The administration had sought a temporary restraining order and preliminary injunction against the publication of “The Room Where It Happened: A White House Memoir,” saying it contained classified information and threatened national security.
The book, scheduled to hit store shelves on Tuesday, is already in the hands of media organizations.
“Defendant Bolton has gambled with the national security of the United States.
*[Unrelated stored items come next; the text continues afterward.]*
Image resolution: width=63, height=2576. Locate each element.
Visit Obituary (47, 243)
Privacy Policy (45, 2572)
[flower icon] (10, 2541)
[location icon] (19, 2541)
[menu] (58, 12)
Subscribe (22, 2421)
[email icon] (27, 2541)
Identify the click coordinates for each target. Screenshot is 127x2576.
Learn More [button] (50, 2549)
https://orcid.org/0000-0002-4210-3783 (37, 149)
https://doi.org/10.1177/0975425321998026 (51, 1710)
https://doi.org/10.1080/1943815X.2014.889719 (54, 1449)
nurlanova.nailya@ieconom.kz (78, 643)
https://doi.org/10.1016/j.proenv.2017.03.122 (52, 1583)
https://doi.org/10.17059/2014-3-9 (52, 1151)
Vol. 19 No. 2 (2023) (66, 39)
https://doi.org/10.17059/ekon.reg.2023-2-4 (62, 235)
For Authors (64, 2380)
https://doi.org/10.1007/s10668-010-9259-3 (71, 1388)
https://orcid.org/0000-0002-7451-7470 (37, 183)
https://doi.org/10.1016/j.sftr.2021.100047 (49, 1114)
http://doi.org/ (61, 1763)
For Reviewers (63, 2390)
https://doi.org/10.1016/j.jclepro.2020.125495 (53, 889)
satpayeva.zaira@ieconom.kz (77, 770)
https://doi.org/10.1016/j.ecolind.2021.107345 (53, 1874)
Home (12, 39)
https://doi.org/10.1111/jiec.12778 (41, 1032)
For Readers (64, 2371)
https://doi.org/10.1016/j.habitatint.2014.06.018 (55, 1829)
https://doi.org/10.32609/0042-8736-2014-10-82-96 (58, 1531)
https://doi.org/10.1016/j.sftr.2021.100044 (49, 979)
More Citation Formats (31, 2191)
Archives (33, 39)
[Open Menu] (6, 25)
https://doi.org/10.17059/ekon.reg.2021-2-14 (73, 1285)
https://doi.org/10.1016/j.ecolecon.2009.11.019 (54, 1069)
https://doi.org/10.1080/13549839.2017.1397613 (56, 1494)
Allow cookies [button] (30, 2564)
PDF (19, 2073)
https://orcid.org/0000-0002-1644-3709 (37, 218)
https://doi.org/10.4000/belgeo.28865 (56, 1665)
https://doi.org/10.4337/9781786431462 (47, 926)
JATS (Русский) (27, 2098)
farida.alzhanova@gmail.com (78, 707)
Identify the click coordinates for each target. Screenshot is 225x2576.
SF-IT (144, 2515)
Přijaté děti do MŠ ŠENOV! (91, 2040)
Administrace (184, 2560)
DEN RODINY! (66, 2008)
He has exposed his country to harm and himself to civil (and potentially criminal) liability,” the judge wrote.
But he said an injunction would be too late to stem the harm. “With hundreds of thousands of copies around the globe —many in newsrooms — the damage is done,” Lamberth said.Lamberth also said Bolton had acted unilaterally by proceeding to publish without waiting for prepublication review by the government.
A civil suit is pending against Bolton that seeks to force him to give the United States the right to all of the profits from the book.
Speaking to reporters as he departed the White House to fly to a campaign rally in Oklahoma, Trump again charged that Bolton had released classified information and lauded the judge’s rebuke of Bolton as “a great ruling.””The judge was very powerful in his statement on classified information and very powerful also on the fact that the country will get the money, any money he makes,” Trump said. “Whatever he makes, he’s going to be giving back.”
In a later interview with Fox News Channel, Trump called what Bolton did “treasonous.”
“He should go to jail for that for many, many years,” he said.
Publishers Simon & Schuster and Bolton’s lawyer Charles Cooper welcomed the ruling.
“We respectfully take issue, however, with the Court’s preliminary conclusion at this early stage of the case that Ambassador Bolton did not comply fully with his contractual prepublication obligation to the government,” Cooper said in a statement.
Bolton’s book has drawn wide attention for its withering portrayal of Trump. Bolton describes Trump as imploring Chinese President Xi Jinping for help in winning his 2020 re-election bid, and details alleged improprieties not addressed in Trump’s impeachment trial.
Trump ousted Bolton, a foreign policy hawk, last September after 17 months as national security adviser.